### TASK GOAL
Could you return the data that follows exactly, minus the images?

Stored data:

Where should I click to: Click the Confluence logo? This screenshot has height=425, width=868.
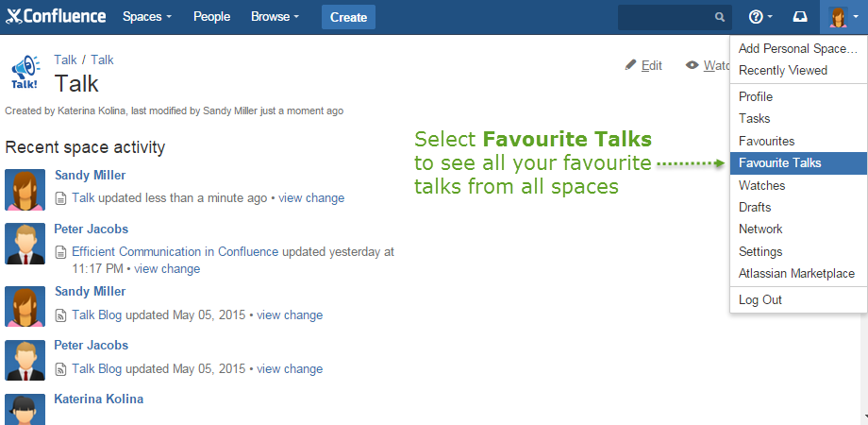pyautogui.click(x=58, y=17)
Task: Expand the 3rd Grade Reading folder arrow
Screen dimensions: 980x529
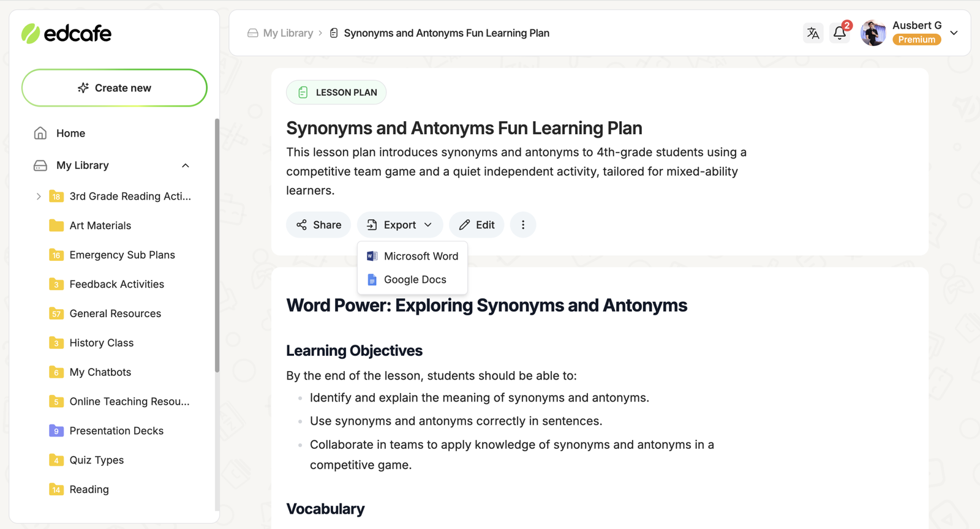Action: [39, 196]
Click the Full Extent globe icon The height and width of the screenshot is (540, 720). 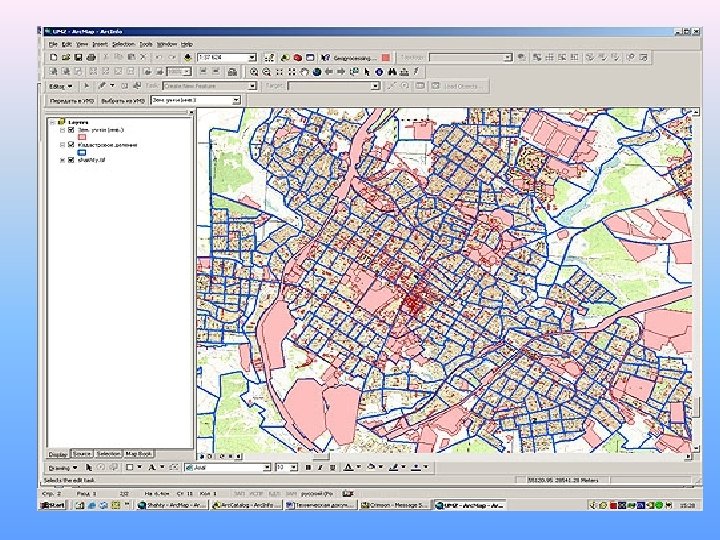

### REPLY
Where should I click to: Click the Confluence logo? This screenshot has height=425, width=868.
pyautogui.click(x=58, y=17)
Task: Expand the 3rd Grade Reading folder arrow
Screen dimensions: 980x529
Action: [39, 196]
Click the Full Extent globe icon The height and width of the screenshot is (540, 720). 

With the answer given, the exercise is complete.